4 Nisan 2012 Çarşamba

Birdenbire yazılanlar 32

İnsan doğduğu andan itibaren ölmeye başlar. ve bu süreç ölümle birlikte sona erer. ölüm kesinlik ifade eder. ölümün süreci yoktur. o cümlenin sonundaki noktadır. ölmek hayatın içindedir. ama ölüm hayatın dışında kalır. ölürken nefes alabilirisiniz. düzenli ya da düzensiz. ama ölüm bedene geldiğinde artık nefes yoktur. bütün kımıldayışlar sona erer. bedeninizin kontrolü elinizden alınır. her türlü müdahale sonuçsuz kalır.
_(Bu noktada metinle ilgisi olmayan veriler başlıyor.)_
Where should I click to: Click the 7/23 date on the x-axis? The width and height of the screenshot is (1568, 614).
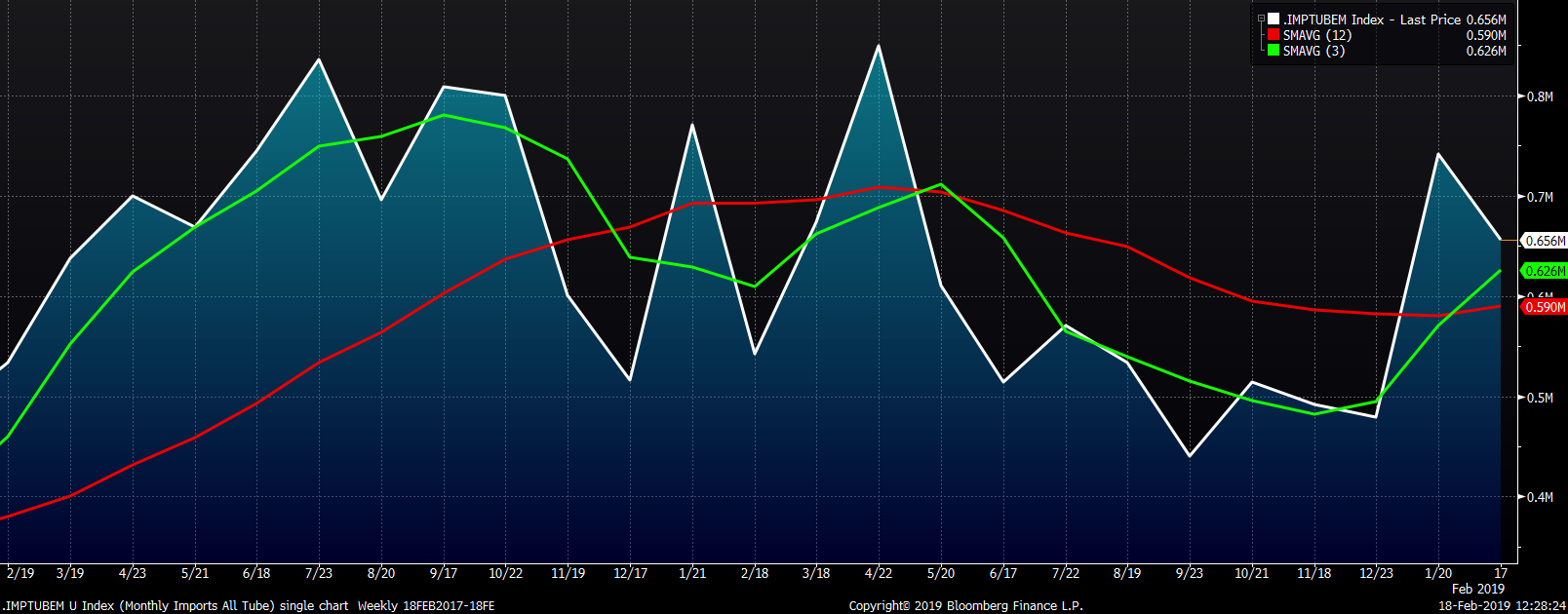(x=319, y=573)
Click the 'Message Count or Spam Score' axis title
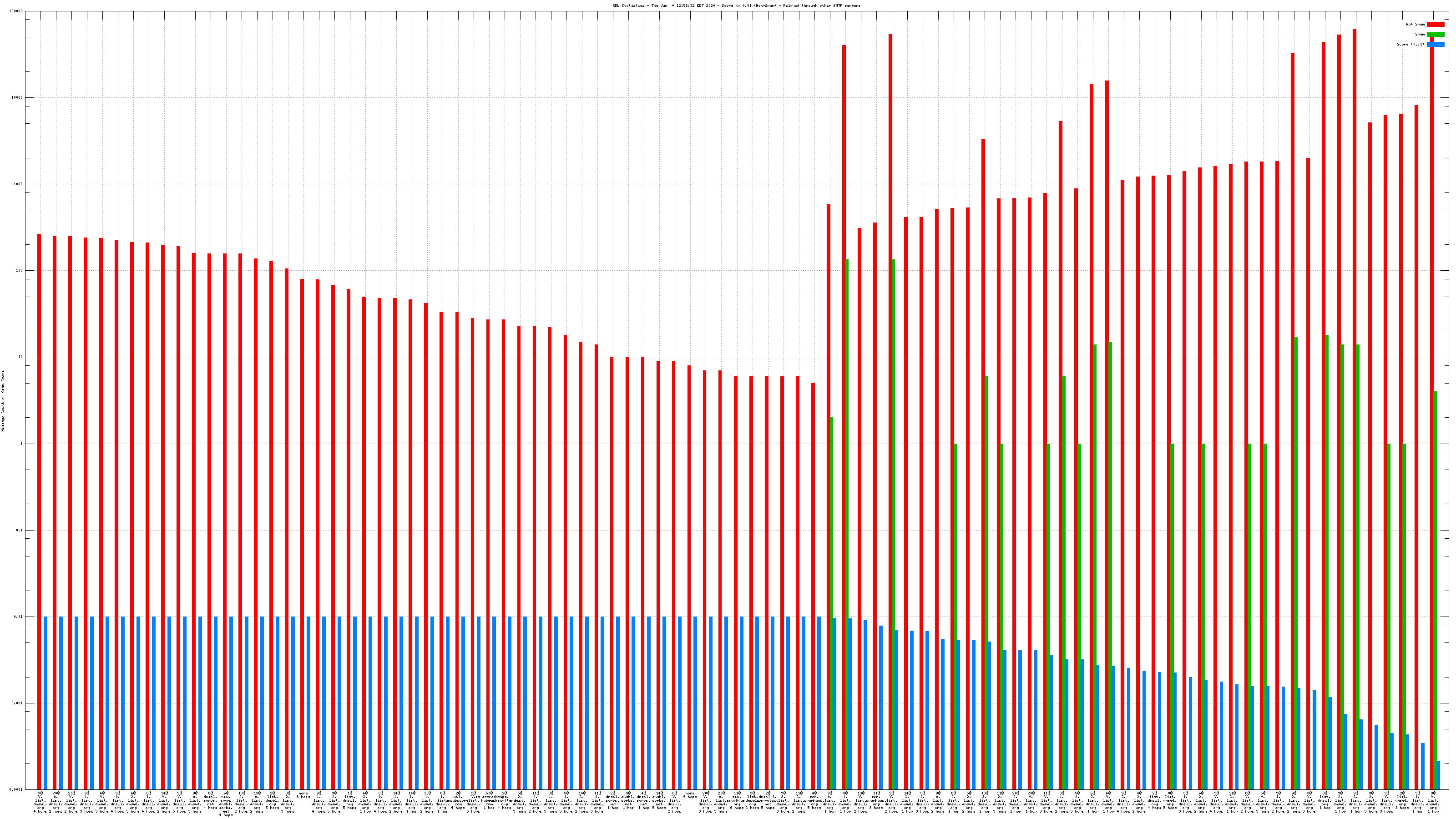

yıllarca bir kuklacı gibi hareket ettirdiğiniz vücudunuzun ipleri kopmuştur. ve vücudunuz küçük sahnenin ortasına yığılıvermiştir artık.     

2 Nisan 2012 Pazartesi

Birdenbire yazılanlar 31.5

Doktorları seviyorum. arasıra da olsa derin nefes almak için insana fırsat tanıyorlar.
Birdenbire yazılanlar 31

Yanlışlarım var biliyorum. Yanılışlarım. kimi zaman haddimi aşan özenle yaptığım yanlışlar. karşı koyamadığım. geldiğinde alıp götüren. beni yerlerde sürükleyen güdülerim var. savaşsam da başaramadığım itinayla işlediğim günahlarım var. eksiklerim var beni uzun uzadıya düşündüren. bu yüzden karamsarlığa kapıldığım ne yapacağımı şaşırdığım kendime tahammül edemediğim anlarım var. gözlerime saldıran gözyaşlarım var. yanaklarımı yırtarak akan. yüzümü beyaz kana katan bir halim. ruhumu ağzımda çalkaladığım hezeyanlarım var. dudaklarımı aralasam ölüp gideceğim. bütün kâinatı içine saklandığım bir elbise dolabından ibaret gördüğüm çelişkilerim var. başkalarının rahatlıkla temiz olarak nitelendirdiği kalplerinin yanında. benim kendisini temiz olarak nitelendirmeyi hiçbir zaman başaramadığım bir kalbim var.